Frage zur Funktion List.push_back()



  • außerdem fehlt hier das #endif...

    Habs nur nicht mitkopert, da ich die ganzen Methoden nicht mitkopieren wollte ^^ habs übersehen dass es hier im Post fehlt.

    Außerdem: Warum IDs als string speicher?

    Weil die IDs sowieso nur als Vergleich zwischen verschiedenen Objekten dienen und ich diese aus ner Datei als string einlese, und mir die Typenumwandlung sparen wollte ^^.

    Und warum alles englisch außer "soll"? : D

    Weil mir, als ich damals das erste mal diese Klasse erstellt habe, der englische Begriff für "Sollwert" ned eingefallen ist ^^ und sieht ja nacher im Programm eh keiner 😃

    So viele Member-Variablen sind meist ein Indiz dafür, dass man die Klasse noch weiter aufsplitten sollte....

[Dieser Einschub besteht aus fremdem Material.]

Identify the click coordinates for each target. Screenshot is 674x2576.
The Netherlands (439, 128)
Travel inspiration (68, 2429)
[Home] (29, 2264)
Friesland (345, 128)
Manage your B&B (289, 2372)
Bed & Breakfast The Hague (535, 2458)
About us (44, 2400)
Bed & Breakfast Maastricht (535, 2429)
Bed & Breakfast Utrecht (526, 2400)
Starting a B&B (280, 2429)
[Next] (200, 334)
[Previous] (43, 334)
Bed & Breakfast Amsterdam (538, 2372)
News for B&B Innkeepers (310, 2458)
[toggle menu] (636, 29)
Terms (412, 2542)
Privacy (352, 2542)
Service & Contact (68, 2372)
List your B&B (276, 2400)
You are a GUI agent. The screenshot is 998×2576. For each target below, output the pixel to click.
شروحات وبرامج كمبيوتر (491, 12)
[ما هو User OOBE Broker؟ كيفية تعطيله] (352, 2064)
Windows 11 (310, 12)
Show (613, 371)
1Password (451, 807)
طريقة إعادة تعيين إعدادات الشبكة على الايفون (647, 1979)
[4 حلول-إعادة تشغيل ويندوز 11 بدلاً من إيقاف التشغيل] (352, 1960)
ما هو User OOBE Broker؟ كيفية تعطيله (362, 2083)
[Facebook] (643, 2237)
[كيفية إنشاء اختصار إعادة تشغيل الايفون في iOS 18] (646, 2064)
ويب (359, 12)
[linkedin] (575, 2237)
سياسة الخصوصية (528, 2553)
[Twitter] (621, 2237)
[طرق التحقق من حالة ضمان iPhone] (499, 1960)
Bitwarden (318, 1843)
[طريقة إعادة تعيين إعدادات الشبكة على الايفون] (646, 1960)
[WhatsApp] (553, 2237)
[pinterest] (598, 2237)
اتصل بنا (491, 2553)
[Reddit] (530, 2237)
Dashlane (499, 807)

    Man könnte die ganzen Variablen auch mit ner struc lösen, jedoch nutze ich den vorteil von Klassen, um über Polymorphie über die gleiche Methode nen string in eine long long variable umzuwandeln usw.

    Warum ich das weiter aufteilen soll geht mir nicht ein, da die Methoden ja wirklich nur max. 4 Zeilen lang sind, und sich der Aufwand durch mehrere Klassen ja nur erhöht.

    Warum schiebst du bei deinem operator = alles zuerst in einen temporären String?
    Du kannst alles direkt swappen und dann machst du einfach eine Kopie des gesamten Objektes (unter Benutzung des copy-ctor).
    Und rufst dann swap auf.

    Hab mir das aus dem Link auf der ersten Seite abgeschaut, dass das auch mit dem ganzen Objekt geht wusste ich ned.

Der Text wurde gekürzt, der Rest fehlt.